The King and I (animated) opens with Anna and her young son, Louis, en route to accept a teaching position in the royal palace of Siam. In classic
Disney, oops sorry, Warners style (doesn’t have the same ring to it does it?) we are introduced to the first of many infuriatingly unnecessary pets whose only function would appear to be to support external merchandising opportunities (buy your pet monkey here…). We are also quickly introduced to the main protagonist the Kralahome (aka prime minister) who is knee-bent on usurping the King and taking his throne via whatever means possible. Of course it wouldn’t be a Disney, oops again, Warners animation without a trusty and pointless sidekick to support our oh-evil-one, thus we are introduced to Master Little, a short, fat man (hey, those were his own words) who, for reasons unknown, insists on progressively losing his teeth throughout the feature. In keeping with the original story somewhat, Anna is soon introduced to the King, a meeting which does not go down as well as both parties would have preferred. Then departing from the original story the scene is set for the young Prince Chululongkorn and a slave girl, Tuptim, to develop a forbidden love interest against traditions and against the wishes of the King. Meanwhile Anna is considering whether or not she wishes to stay or return to England and so the King proceeds to introduce Anna and her son to his children, the same ones Anna is expected to teach in the ways of the modern world, in a memorable segment that convinces Anna to stay. Interestingly, the next segment is the only truly creative speck, within the entire presentation, where Anna and her son take the King's children out of the palace for the first time to meet the people. This is, of course, accompanied by a marvellous rendition of Getting to Know You.

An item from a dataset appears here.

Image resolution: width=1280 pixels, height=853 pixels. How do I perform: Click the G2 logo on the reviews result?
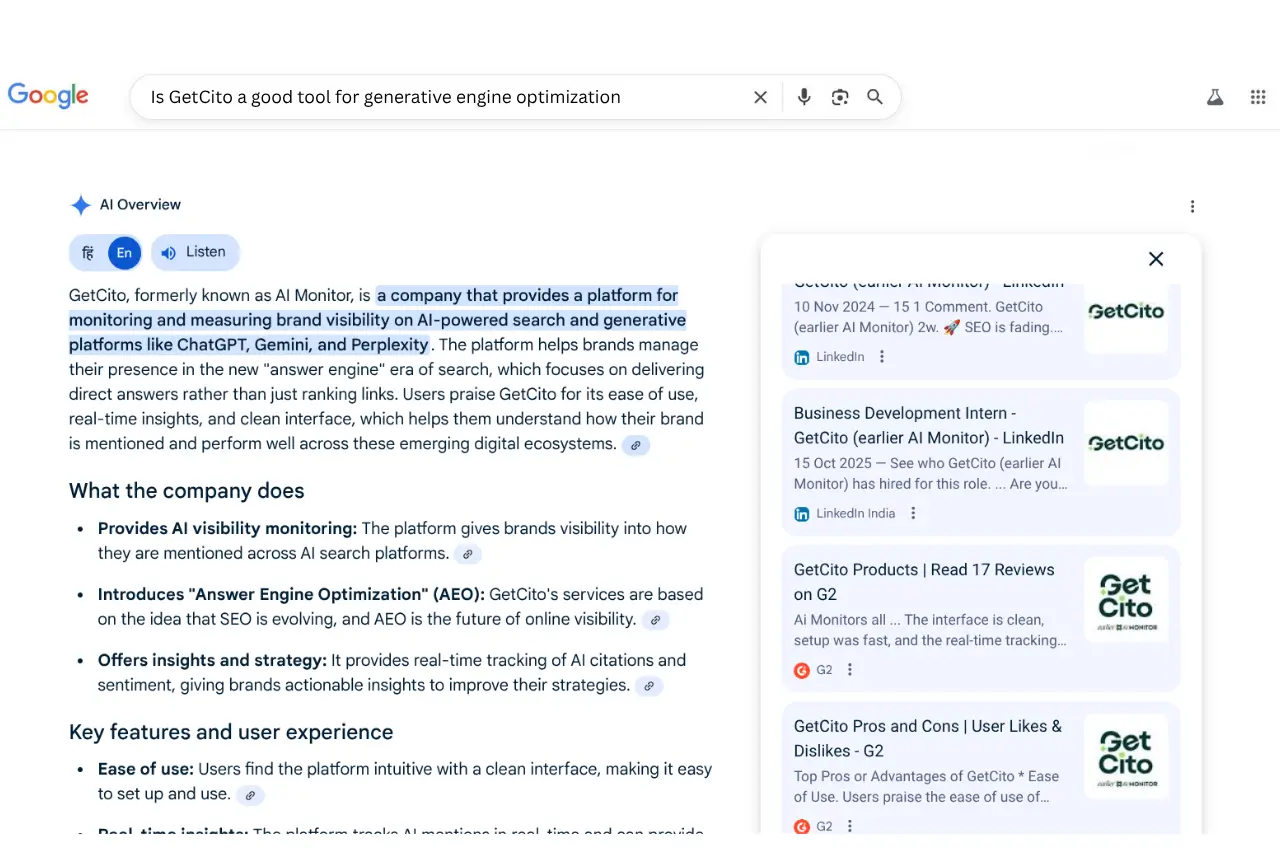(x=803, y=669)
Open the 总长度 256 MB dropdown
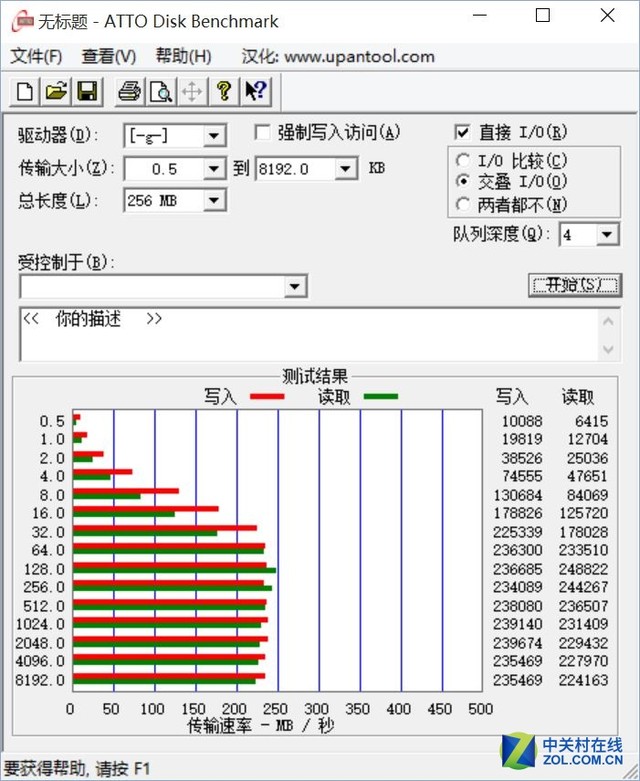This screenshot has width=640, height=781. pos(214,201)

In the mean time our evil Kralahome has been sending letters to the British informing them of the need to replace the King who is supposedly a barbarian. In an effort to maintain some additional tension the King and Prince discuss the need for modern change versus ancient traditions, such as allowing the Prince to chose who he marries instead of the King choosing. After a heated debate the King retires to the temple to consider the situation during which the Kralahome decides to make a move on the King directly but is thwarted by the King's pet, a beautiful black panther (available from Toy’s R Us for only… Hmm, maybe not). Meanwhile the King asks Anna to assist him in convincing the British envoy that he is worthy of keeping his Kingdom and is not a barbarian. It is decided to welcome the British with a banquet dinner, during which the Kralahome, of course, triggers a showdown when he makes it known that a relationship has developed between the Prince and a servant girl. This leads to the Prince and Tuptim deciding to run away from the castle and into the jungle with the help of a baby white elephant, (mother elephant sold separately ... slap!) and the mother and Louis, oh, and the monkey. The feature then wraps up with a daring rescue effort which requires the cooperation of the King, Anna and the British envoy. And of course the (SPOILER ALERT: highlight with mouse to read) Kralahome gets it in the end.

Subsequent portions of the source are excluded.